Exercise objective –
Please output the section of the listing below that opens with the line containing "[Condividi] (311, 236)" and closes with the line containing "Mostra di più [button] (46, 635)", exactly and with nothing else.

The data –
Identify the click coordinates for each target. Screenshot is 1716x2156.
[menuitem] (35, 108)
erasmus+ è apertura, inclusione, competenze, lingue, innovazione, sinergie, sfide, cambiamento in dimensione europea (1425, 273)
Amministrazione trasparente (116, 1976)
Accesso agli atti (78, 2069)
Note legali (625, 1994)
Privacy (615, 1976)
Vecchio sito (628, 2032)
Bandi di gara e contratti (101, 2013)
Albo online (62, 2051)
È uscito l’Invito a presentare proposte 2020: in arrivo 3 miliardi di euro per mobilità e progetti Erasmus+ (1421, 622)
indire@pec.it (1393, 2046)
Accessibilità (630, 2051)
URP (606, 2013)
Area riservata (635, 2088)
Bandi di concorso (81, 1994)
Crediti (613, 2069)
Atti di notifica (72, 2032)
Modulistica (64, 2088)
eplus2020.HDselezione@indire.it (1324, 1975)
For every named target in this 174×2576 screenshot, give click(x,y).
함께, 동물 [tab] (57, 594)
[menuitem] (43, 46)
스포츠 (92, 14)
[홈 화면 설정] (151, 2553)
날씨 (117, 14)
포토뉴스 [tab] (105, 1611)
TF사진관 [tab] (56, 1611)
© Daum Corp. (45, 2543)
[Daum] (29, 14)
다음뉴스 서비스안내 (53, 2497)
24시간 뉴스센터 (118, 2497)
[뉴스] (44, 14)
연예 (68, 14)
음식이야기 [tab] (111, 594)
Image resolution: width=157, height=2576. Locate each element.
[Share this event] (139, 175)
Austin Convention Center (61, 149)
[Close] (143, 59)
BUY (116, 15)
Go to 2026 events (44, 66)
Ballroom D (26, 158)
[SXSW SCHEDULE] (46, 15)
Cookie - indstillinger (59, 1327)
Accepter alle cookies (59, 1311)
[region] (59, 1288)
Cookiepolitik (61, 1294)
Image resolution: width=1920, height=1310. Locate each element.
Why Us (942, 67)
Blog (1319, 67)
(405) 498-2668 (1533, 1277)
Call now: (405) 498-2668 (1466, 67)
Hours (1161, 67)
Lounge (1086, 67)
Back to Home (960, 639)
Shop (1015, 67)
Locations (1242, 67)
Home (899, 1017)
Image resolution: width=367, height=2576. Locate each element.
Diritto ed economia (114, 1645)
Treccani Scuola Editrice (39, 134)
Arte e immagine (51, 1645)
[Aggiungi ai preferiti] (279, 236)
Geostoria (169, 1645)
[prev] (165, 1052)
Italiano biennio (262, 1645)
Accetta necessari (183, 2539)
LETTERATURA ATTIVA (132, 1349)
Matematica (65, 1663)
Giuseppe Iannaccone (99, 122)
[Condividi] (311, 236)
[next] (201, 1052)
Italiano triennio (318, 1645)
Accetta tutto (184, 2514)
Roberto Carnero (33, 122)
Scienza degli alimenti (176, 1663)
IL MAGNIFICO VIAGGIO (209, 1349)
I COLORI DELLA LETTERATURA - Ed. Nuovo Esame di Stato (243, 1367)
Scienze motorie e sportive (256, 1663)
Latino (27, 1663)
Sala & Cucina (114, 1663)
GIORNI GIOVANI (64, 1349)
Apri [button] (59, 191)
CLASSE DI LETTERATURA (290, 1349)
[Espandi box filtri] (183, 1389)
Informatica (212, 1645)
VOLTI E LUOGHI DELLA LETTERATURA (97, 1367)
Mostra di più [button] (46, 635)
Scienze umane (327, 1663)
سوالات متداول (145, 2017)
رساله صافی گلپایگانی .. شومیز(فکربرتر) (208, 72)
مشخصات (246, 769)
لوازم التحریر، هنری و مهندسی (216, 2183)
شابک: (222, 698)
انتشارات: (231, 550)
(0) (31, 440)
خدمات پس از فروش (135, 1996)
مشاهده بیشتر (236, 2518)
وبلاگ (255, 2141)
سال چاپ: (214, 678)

Answer to this problem –
[Condividi] (311, 236)
[next] (201, 1052)
Italiano triennio (318, 1645)
Accetta tutto (184, 2514)
Roberto Carnero (33, 122)
Scienza degli alimenti (176, 1663)
IL MAGNIFICO VIAGGIO (209, 1349)
I COLORI DELLA LETTERATURA - Ed. Nuovo Esame di Stato (243, 1367)
Scienze motorie e sportive (256, 1663)
Latino (27, 1663)
Sala & Cucina (114, 1663)
GIORNI GIOVANI (64, 1349)
Apri [button] (59, 191)
CLASSE DI LETTERATURA (290, 1349)
[Espandi box filtri] (183, 1389)
Informatica (212, 1645)
VOLTI E LUOGHI DELLA LETTERATURA (97, 1367)
Mostra di più [button] (46, 635)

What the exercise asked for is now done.